Problem details: In the listing below, find each line containing "agent" and report it.

Source data:
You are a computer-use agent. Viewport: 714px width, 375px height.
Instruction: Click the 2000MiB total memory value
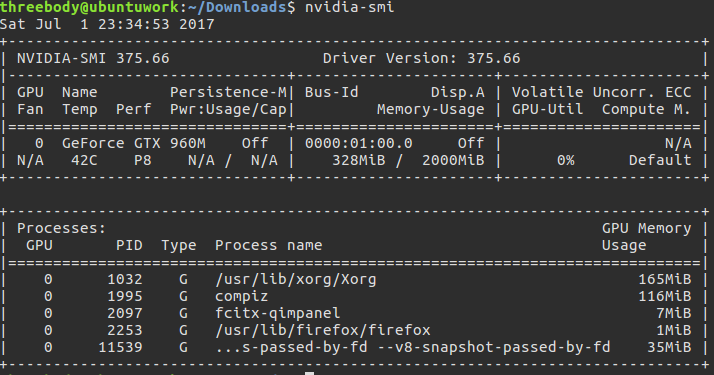(x=453, y=160)
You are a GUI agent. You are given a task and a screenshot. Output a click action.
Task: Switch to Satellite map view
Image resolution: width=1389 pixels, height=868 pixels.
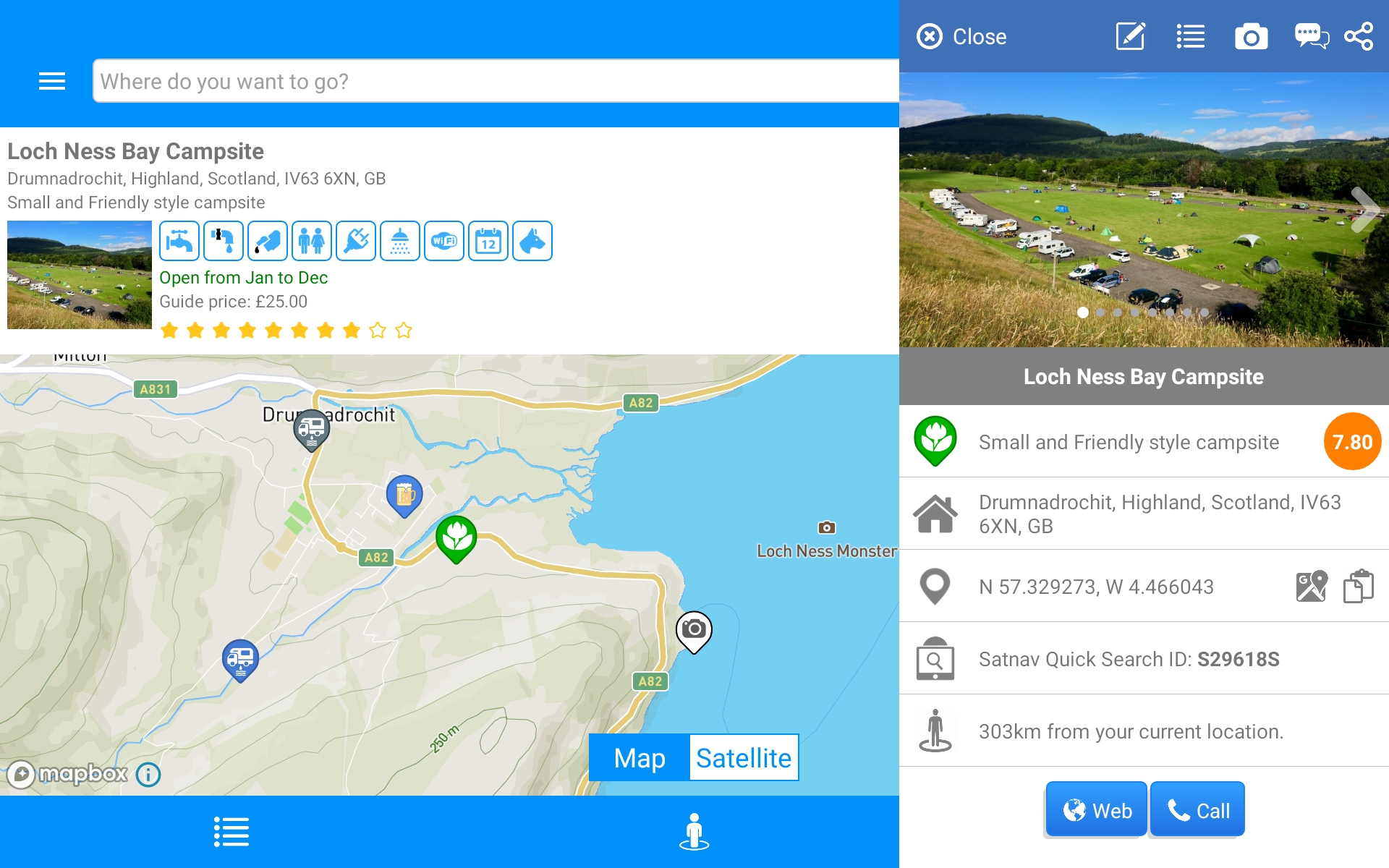pyautogui.click(x=743, y=757)
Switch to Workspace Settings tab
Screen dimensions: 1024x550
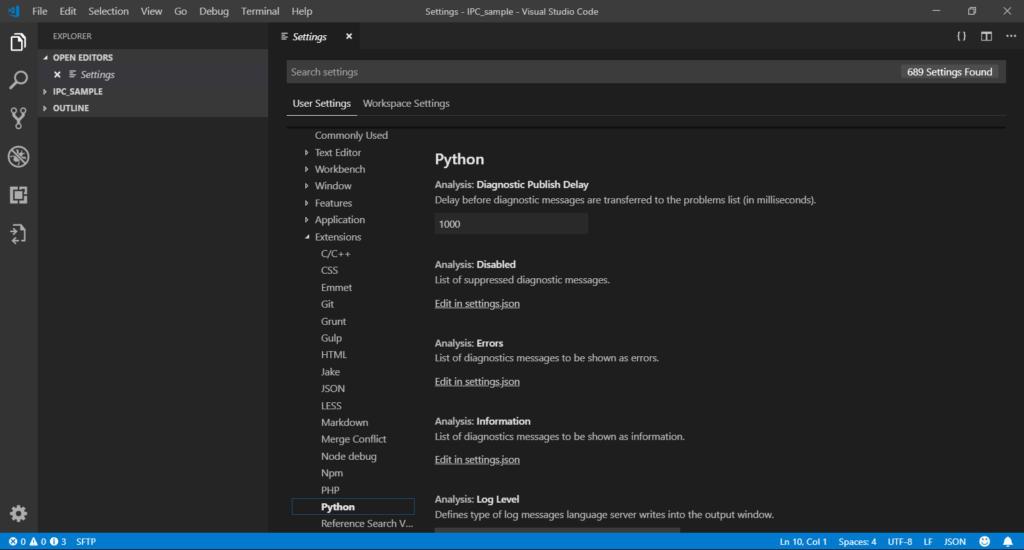406,103
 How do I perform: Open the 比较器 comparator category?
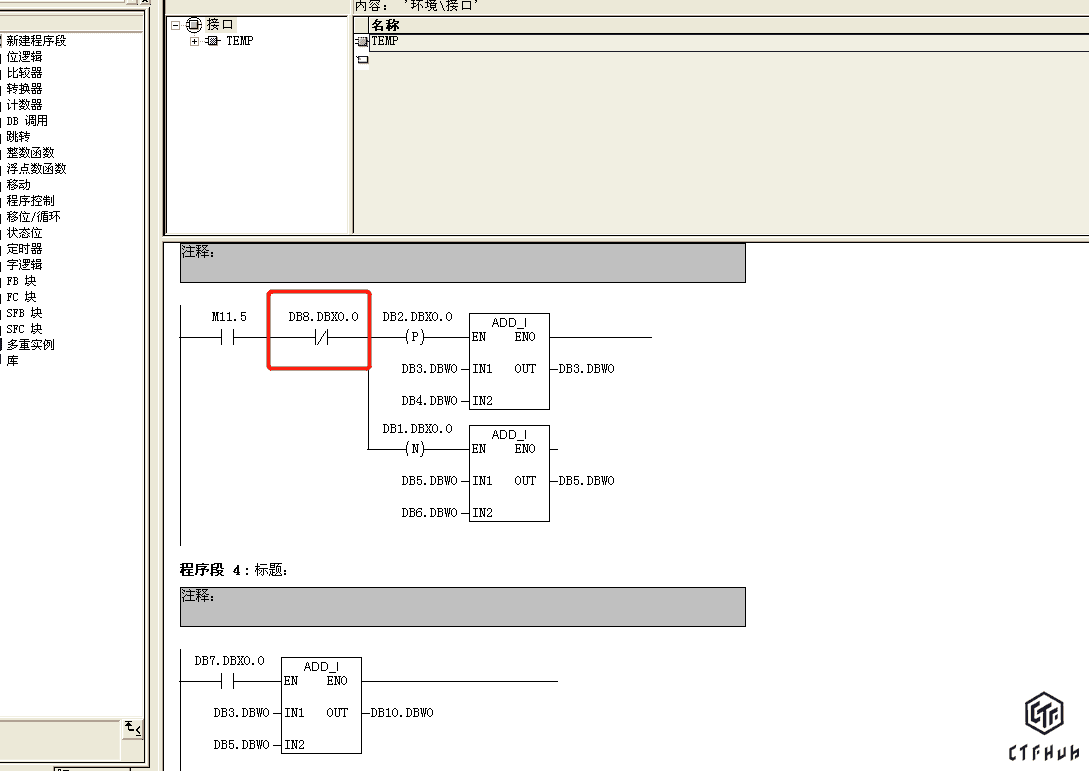coord(24,73)
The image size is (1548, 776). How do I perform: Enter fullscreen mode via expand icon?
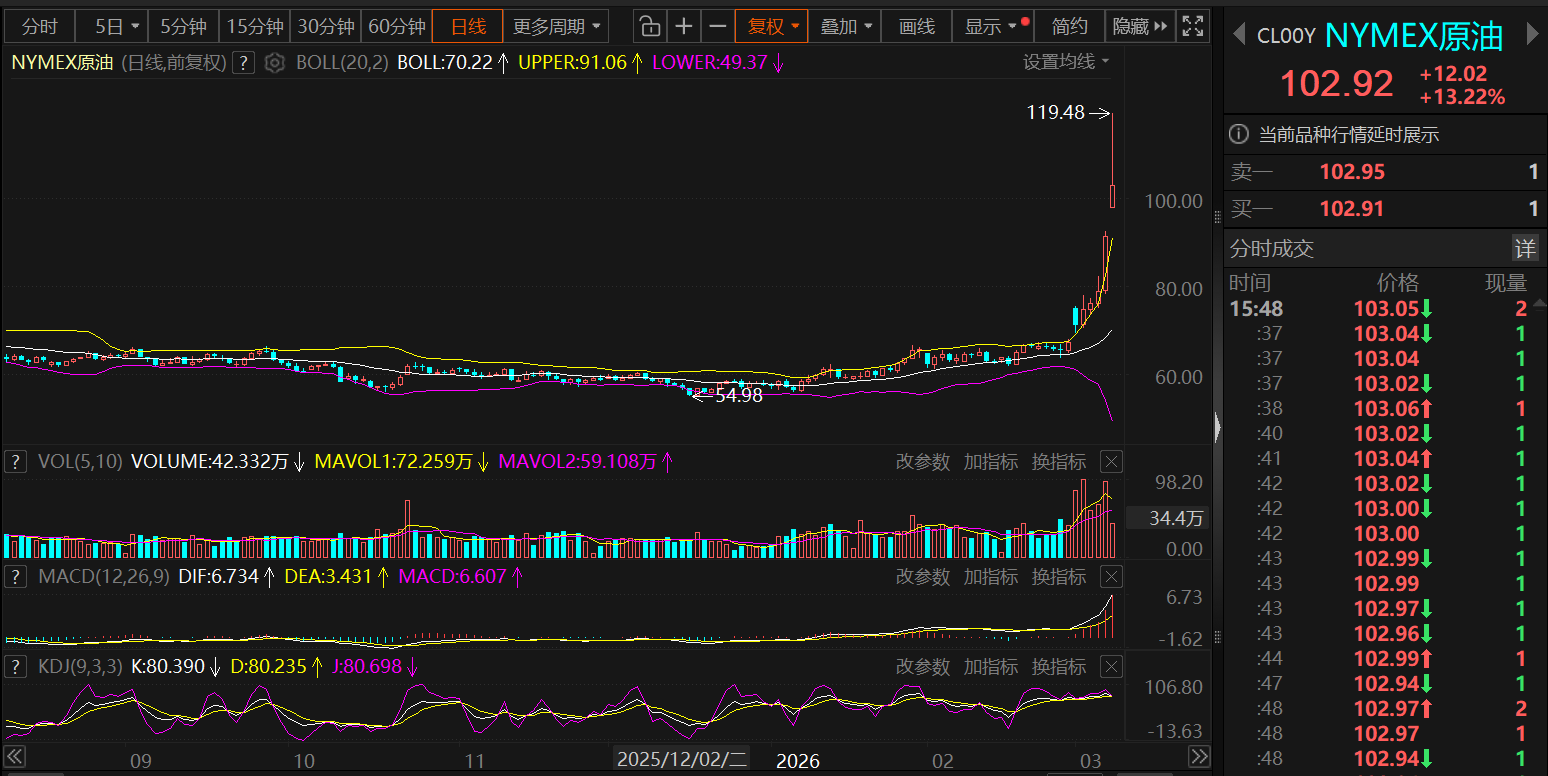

Result:
You are a computer-use agent. Viewport: 714px width, 375px height.
You are a GUI agent. You are given a task and a screenshot. Output a click action.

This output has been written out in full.